= Exercise instructions =
When you reach the line in the listing below that contains "Viewport: 1459px width, 812px height.", begin returning lines exactly as written, and stop after the line that contains "Open Support Center via its question icon". Return no other lines.

= Data for this task =
== Segment start ==
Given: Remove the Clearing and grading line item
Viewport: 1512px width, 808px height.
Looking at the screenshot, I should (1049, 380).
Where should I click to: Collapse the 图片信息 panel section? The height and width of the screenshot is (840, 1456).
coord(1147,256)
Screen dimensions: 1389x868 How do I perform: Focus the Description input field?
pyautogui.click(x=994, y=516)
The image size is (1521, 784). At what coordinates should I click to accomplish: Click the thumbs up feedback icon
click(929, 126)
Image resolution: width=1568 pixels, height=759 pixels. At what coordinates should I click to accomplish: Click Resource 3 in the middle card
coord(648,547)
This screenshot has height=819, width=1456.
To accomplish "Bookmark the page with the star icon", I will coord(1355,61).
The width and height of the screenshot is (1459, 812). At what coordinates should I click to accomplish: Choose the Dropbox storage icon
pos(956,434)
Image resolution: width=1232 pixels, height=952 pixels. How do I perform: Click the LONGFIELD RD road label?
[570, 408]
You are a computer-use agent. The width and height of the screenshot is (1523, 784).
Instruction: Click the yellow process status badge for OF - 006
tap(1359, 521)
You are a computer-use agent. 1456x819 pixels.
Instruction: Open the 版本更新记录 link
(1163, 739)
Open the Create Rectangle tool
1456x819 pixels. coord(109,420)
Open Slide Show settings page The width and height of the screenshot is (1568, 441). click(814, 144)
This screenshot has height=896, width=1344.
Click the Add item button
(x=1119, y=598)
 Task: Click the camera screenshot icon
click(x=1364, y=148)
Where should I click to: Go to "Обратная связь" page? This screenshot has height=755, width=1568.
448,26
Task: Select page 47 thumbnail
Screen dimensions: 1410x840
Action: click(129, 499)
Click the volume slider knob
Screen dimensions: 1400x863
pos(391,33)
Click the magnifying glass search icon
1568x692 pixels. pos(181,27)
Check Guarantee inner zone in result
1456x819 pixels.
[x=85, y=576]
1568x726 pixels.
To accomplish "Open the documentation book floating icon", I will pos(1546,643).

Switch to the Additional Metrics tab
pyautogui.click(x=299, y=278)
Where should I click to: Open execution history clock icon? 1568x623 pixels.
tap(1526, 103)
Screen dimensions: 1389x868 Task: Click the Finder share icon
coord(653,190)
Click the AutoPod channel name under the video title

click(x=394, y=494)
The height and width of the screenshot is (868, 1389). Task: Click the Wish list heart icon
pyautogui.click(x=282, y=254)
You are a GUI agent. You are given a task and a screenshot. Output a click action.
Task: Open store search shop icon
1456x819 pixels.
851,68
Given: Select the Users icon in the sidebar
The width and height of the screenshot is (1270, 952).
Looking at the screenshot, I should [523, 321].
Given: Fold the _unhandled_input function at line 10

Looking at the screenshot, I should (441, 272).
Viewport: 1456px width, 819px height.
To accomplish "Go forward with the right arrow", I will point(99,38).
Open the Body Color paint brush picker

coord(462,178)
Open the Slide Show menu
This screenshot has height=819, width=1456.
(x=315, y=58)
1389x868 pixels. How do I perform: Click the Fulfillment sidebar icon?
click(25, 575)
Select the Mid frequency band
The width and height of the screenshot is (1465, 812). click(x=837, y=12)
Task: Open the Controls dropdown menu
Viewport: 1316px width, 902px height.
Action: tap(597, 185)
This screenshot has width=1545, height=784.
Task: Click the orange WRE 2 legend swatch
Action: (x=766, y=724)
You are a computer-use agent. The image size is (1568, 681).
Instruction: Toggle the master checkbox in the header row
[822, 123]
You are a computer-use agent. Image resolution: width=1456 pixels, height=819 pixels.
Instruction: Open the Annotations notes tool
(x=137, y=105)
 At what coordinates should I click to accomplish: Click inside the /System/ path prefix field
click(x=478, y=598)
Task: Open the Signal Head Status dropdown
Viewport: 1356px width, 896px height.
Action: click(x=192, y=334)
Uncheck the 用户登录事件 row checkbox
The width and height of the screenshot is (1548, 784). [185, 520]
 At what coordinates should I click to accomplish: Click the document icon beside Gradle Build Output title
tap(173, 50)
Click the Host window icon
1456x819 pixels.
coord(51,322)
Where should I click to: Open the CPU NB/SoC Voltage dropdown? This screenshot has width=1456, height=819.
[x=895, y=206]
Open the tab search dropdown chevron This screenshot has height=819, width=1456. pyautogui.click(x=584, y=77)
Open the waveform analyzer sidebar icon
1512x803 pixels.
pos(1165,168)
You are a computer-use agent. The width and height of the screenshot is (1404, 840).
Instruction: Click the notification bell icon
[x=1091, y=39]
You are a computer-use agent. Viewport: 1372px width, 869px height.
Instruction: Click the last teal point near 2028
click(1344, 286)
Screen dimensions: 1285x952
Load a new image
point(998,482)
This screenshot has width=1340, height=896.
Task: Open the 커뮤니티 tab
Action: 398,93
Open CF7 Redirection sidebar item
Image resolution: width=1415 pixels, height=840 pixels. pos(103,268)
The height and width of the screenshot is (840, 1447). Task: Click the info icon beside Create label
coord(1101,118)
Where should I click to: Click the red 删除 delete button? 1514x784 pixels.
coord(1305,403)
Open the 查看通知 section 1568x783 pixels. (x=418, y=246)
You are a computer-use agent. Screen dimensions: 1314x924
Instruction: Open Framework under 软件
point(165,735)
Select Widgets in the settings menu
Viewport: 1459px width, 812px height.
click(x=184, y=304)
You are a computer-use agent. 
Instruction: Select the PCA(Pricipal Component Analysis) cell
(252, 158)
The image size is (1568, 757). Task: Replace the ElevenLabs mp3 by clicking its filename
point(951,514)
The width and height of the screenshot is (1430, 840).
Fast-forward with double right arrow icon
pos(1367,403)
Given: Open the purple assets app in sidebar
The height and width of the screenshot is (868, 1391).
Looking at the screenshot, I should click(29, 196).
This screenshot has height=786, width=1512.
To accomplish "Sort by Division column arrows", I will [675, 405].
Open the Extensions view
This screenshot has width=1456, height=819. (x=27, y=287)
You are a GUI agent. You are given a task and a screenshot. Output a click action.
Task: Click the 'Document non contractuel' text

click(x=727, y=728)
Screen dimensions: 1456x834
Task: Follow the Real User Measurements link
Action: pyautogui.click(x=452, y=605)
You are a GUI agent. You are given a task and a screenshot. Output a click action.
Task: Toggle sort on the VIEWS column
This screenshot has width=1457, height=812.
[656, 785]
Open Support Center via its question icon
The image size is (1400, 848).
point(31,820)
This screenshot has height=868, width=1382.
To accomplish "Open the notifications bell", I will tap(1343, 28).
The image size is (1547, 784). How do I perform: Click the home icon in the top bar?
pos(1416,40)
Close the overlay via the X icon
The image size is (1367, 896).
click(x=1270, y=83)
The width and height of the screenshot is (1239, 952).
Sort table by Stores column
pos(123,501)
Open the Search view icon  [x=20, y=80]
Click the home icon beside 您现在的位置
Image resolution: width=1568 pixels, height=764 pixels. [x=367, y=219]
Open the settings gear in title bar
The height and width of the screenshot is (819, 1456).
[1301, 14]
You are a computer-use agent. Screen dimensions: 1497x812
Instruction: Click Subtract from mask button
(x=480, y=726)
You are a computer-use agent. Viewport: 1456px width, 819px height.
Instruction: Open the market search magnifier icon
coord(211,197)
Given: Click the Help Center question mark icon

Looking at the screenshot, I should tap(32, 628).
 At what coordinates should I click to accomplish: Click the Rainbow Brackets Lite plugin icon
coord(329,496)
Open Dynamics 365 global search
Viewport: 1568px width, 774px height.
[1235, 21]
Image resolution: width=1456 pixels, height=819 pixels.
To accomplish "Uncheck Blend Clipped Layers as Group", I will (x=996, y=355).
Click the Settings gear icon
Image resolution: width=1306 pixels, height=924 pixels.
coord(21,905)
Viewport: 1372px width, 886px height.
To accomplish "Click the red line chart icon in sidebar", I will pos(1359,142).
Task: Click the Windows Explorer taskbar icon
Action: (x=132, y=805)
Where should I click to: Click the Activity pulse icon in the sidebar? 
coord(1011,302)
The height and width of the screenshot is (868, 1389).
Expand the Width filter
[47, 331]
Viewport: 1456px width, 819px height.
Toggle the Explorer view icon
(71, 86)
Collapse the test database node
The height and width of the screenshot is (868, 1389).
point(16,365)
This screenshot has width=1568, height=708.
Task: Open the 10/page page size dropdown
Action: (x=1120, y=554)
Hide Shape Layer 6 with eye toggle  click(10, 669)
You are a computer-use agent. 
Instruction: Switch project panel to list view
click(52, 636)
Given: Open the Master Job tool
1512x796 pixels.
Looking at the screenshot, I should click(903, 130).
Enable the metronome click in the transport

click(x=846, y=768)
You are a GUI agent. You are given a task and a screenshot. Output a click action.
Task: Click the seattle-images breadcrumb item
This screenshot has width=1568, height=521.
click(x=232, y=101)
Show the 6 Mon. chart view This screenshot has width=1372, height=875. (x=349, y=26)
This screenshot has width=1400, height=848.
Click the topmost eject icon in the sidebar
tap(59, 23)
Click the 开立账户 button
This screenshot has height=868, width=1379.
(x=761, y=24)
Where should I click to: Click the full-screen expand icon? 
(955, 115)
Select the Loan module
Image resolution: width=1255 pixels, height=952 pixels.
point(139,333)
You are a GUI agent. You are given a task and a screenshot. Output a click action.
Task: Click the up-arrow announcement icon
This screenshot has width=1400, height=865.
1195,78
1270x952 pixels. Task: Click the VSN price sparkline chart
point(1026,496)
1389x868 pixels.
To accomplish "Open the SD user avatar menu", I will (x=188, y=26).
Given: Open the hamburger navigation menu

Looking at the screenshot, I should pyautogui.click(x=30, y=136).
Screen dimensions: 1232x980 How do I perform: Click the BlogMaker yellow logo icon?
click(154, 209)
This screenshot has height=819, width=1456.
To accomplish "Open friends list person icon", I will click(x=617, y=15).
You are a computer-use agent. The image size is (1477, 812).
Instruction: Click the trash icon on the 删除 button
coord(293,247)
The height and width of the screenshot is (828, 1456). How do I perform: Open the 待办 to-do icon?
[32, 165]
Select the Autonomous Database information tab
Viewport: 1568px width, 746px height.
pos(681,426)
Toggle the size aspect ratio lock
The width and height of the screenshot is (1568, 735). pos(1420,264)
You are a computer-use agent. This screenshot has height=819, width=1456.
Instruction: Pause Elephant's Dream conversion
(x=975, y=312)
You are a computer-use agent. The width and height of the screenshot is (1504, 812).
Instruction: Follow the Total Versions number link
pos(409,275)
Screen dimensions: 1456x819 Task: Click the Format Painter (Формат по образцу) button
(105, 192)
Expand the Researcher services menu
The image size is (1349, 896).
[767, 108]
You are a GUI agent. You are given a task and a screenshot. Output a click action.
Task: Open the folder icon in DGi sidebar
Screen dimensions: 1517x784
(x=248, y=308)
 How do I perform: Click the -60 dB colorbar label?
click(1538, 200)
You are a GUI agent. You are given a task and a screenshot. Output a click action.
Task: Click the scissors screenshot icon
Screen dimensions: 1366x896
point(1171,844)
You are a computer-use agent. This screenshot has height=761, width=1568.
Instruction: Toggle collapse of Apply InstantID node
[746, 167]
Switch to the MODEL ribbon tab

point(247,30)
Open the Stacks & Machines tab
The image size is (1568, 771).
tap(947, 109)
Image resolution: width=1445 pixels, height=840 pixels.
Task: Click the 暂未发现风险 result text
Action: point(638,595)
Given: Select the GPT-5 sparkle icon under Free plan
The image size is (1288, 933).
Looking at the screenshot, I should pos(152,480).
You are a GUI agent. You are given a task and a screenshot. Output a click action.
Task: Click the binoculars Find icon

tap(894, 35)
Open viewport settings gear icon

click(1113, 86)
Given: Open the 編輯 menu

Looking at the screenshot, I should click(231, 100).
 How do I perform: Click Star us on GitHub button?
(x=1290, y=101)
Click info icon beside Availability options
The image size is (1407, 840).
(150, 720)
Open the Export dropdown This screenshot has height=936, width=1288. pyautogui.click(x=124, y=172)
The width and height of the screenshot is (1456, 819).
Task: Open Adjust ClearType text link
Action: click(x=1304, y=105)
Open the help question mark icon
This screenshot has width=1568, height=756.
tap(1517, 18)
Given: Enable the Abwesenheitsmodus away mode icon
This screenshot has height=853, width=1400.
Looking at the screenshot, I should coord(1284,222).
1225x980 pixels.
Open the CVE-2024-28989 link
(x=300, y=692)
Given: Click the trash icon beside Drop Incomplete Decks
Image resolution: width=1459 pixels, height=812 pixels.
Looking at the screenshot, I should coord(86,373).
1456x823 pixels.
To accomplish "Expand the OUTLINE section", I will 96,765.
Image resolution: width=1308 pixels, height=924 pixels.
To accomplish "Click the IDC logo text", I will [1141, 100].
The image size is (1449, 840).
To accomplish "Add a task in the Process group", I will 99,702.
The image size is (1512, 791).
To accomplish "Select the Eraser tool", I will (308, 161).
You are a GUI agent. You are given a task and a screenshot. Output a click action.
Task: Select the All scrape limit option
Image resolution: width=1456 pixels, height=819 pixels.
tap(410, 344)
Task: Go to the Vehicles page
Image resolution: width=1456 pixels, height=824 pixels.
== Segment end ==
= Answer section =
Viewport: 1459px width, 812px height.
click(x=184, y=304)
You are a computer-use agent. 
Instruction: Select the PCA(Pricipal Component Analysis) cell
(252, 158)
The image size is (1568, 757). Task: Replace the ElevenLabs mp3 by clicking its filename
point(951,514)
The width and height of the screenshot is (1430, 840).
Fast-forward with double right arrow icon
pos(1367,403)
Given: Open the purple assets app in sidebar
The height and width of the screenshot is (868, 1391).
Looking at the screenshot, I should click(29, 196).
This screenshot has height=786, width=1512.
To accomplish "Sort by Division column arrows", I will [675, 405].
Open the Extensions view
This screenshot has width=1456, height=819. (x=27, y=287)
You are a GUI agent. You are given a task and a screenshot. Output a click action.
Task: Click the 'Document non contractuel' text

click(x=727, y=728)
Screen dimensions: 1456x834
Task: Follow the Real User Measurements link
Action: pyautogui.click(x=452, y=605)
You are a GUI agent. You are given a task and a screenshot. Output a click action.
Task: Toggle sort on the VIEWS column
This screenshot has width=1457, height=812.
[656, 785]
Open Support Center via its question icon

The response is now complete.